Lien Laws & Out-of-State Construction Projects (Part IV)
In this fourth installment in my series of pitfalls in embarking on construction jobs in states in which you have not previously worked, we’ll consider differences between various state laws regarding transfer bonds and sworn statements of account. First, the transfer bonds.
In some states, liens may be removed from property by filing a transfer bond but these laws vary significantly from state to state. In Connecticut, any interested party may substitute a bond in lieu of the lien only after obtaining court approval. The court will decide the good faith intent of the interested party to contest the lien and the sufficiency of the surety bond before the bond may be substituted for the lien. In contrast, other states allow an owner to transfer a lien to a bond as a matter of course without the court’s approval.
The deadlines by which to sue on transfer bonds also vary. Some states have deadlines as short as 90 days, while others allow one year from the last day of work on the project.
Most states permit an interested party to transfer a lien to a bond at any time, while some states preclude such a transfer once a foreclosure action has been filed. In Oklahoma, any interested party can discharge a lien by depositing either cash or a surety bond in an amount equal to 125% of the lien.
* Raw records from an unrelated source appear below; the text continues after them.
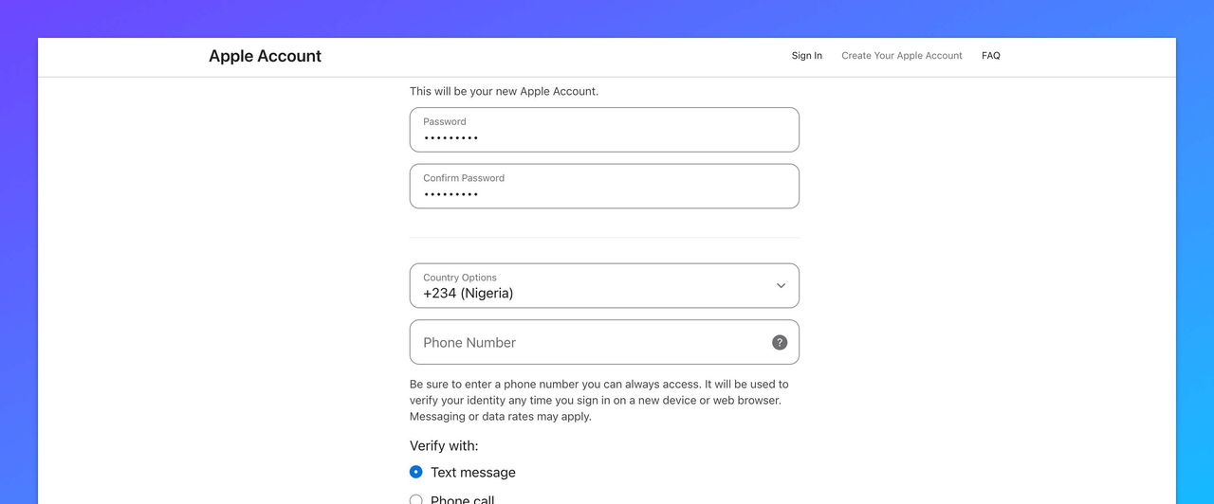Screen dimensions: 1214x504
Task: Select the Text message radio button
Action: coord(416,472)
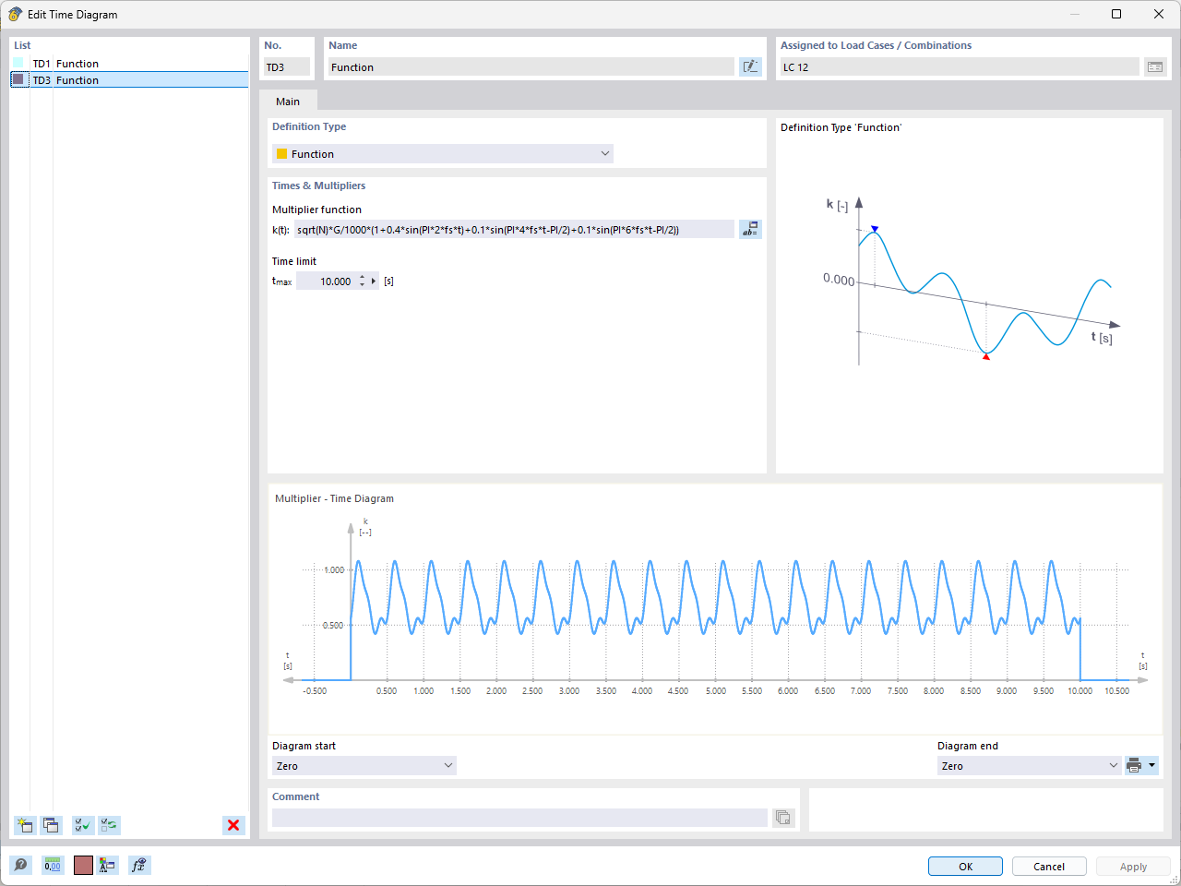Open the help assistant
The width and height of the screenshot is (1181, 886).
click(x=20, y=865)
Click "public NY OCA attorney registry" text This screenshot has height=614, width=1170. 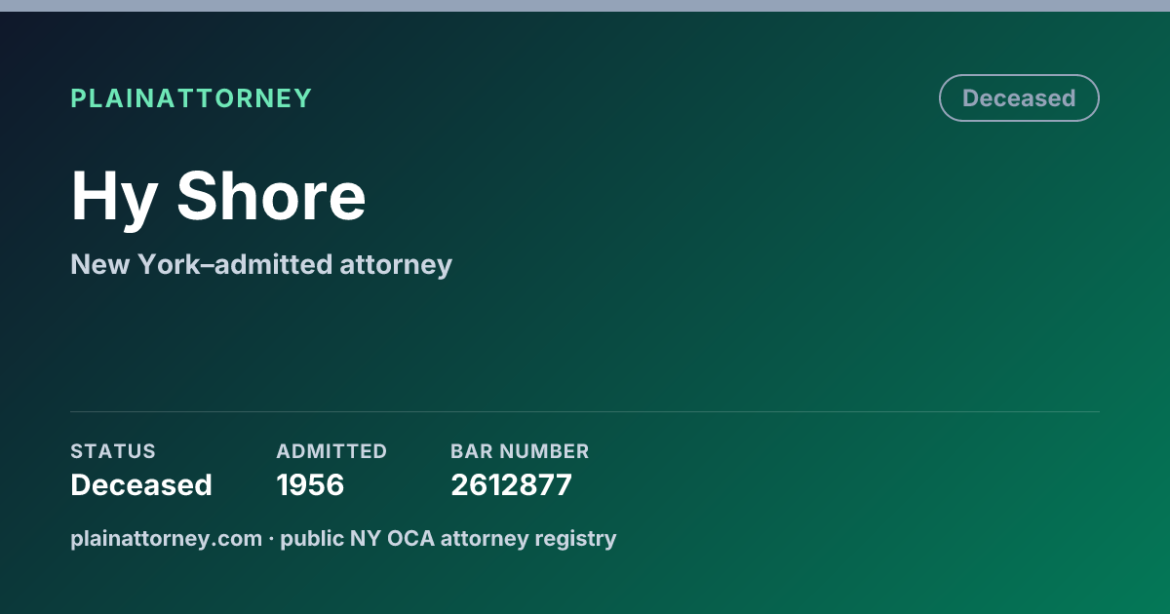pyautogui.click(x=449, y=538)
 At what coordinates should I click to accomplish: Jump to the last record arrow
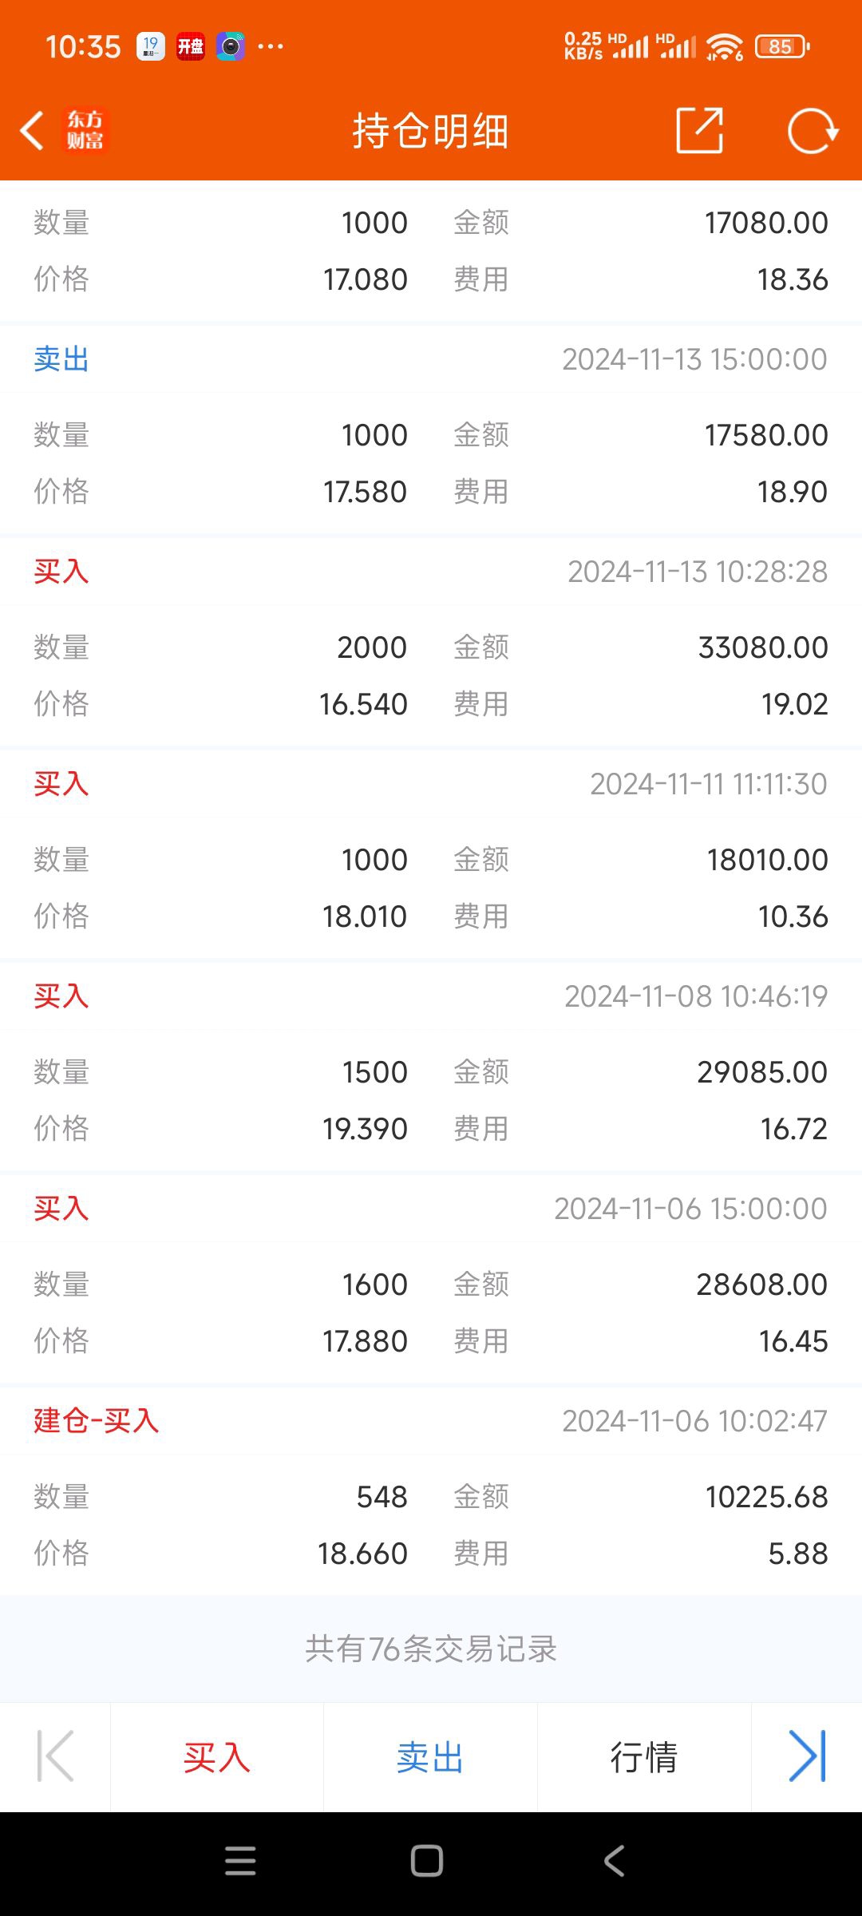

If cash is deposited, the clerk will immediately show that the lien is released. In the case of a bond, however, the lienor may object to the bond within ten days, which would require a court hearing on the validity of the objections.
Each state also has its own formula to determine the required bond amount to transfer liens.
Next, we address sworn statements of account. Some states have specific provisions regarding the exchange of written sworn statements of a project’s accounting. In Arkansas, a claimant may be fined up to $2,500 if:
• Upon request, it fails within five business days to give a correct list of the parties furnishing materials, labor or services and the amount due, or
• It falsely certifies that the owner or its agent has received the preliminary notice under the lien law.
In many states, including Florida, failure to respond to a request for a sworn statement of account within a specified time period will result in a complete loss of lien rights. In Michigan, the failure to provide a sworn statement does not render a lien invalid; however, the lienor is not entitled to any payment and may not sue to enforce the lien until the sworn statement has been provided.
Submitting a false sworn statement may result in criminal liability in many states. Requests for sworn statements of account are regularly used on projects throughout the country, so you should understand the statutory procedures governing them before your company begins work in an unfamiliar state.